SANTA FE, N.M. (CN) – The New Mexico Supreme Court heard arguments Monday over whether the state’s program that lends textbooks to private and religious schools violates the doctrine of separation between church and state.
The state has a program dating back to the days of the New Mexico territory wherein general grade-appropriate textbooks approved by the state’s Department of Public Education are loaned out to public and private schools.
In 2012, New Mexico parents Cathy Moses and Paul F. Weinbaum sued then-Secretary of Education Hanna Skandera over the program, arguing in their lawsuit that the “continued funding and distribution of textbooks and other instructional materials to private schools, at public expense…is unconstitutional.”
Two lower courts upheld the textbook-lending program, but in 2015 the New Mexico Supreme Court found that the program violated the state constitution.
The ruling was based largely on Article 12, Section 3, which states in part that “no part of the proceeds arising from the sale or disposal of any lands granted to the state by Congress, or any other funds appropriated, levied or collected for educational purposes, shall be used for the support of any sectarian, denominational or private school, college or university.”
However, in June 2017, the U.S. Supreme Court vacated the state high court’s ruling, ordering it to reconsider its decision based on the justices’ opinion in Trinity Lutheran Church of Columbia, Inc. v. Comer.
In that case, the nation’s highest court held that a Missouri program which denied a grant to a religious school for playground resurfacing, while providing grants to similarly situated non-religious groups, violated the freedom of religion guaranteed by the First Amendment to the U.S. Constitution.
During Monday’s oral arguments, Frank Susman, representing Moses and Weinbaum, argued that even if Trinity v. Comer could be applied to Article 12, Section 3 of the New Mexico Constitution, which specifically mentions “sectarian” schools, there are two other provisions of the state constitution – Article 9, Section 14 and Article 4, Section 31 – that also prohibit using public funds for educational institutions not controlled by the state.
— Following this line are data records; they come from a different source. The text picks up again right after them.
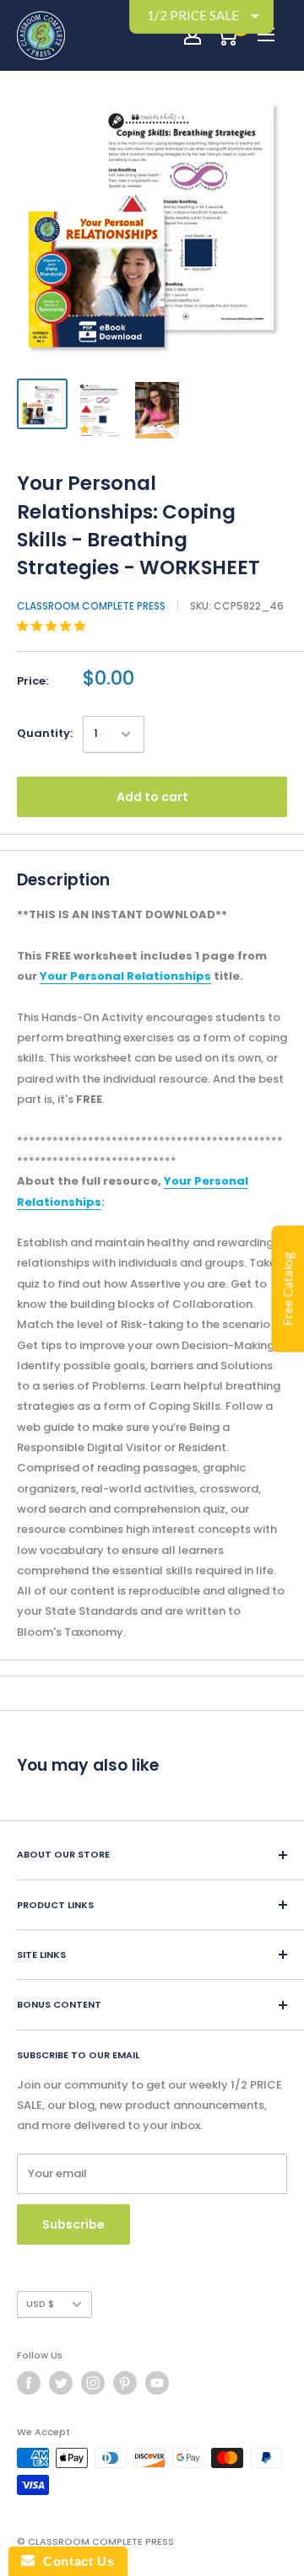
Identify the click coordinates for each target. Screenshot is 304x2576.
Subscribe (73, 2224)
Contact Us (74, 2561)
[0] (226, 35)
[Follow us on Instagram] (93, 2383)
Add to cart (152, 796)
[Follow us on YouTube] (157, 2383)
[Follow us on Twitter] (61, 2383)
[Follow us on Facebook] (29, 2383)
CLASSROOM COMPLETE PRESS (91, 606)
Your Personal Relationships (125, 976)
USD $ (40, 2303)
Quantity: (45, 733)
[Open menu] (266, 34)
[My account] (192, 35)
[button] (52, 626)
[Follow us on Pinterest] (125, 2383)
Attorney Susan M. Hapka of Sutin, Thayer and Browne, arguing for the state’s Public Education Department, said that loaning non-religious books in no way threatens the state’s school system and doesn’t make public schools religious.
It was during Hapka’s arguments that Justice Charles W. Daniels brought up what he called the “elephant in the room” – the fact that when New Mexico was petitioning for statehood in the early 20th century, the addition of a “Blaine provision,” which barred public funding of parochial schools and is seen by many as driven by an anti-Catholic animus of the time, was a requirement for statehood.
Speaking for intervenors Albuquerque Academy, a non-religious private school, and others, Eric Baxter of the law firm Becket in Washington, D.C. addressed the historical context of the Blaine amendment and related provisions more thoroughly.
He gave examples of anti-Catholic bias in New Mexico at the time of the framing of the state constitution, even going so far as to suggest that the inclusion of private schools in Article 12, Section 3 was merely a cover for the religious discrimination that drove it.
In a short rebuttal, Susman recalled the court’s attention to other state constitutions that address the use of public funds for private education, and highlighted the intended narrowness of the Trinity v. Comer ruling. He quoted a footnote by U.S. Supreme Court Chief Justice John Roberts, which read, “This case involves express discrimination based on religious identity with respect to playground resurfacing. We do not address religious uses of funding or other forms of discrimination.”
It is unclear when the New Mexico Supreme Court will issue a decision in the case.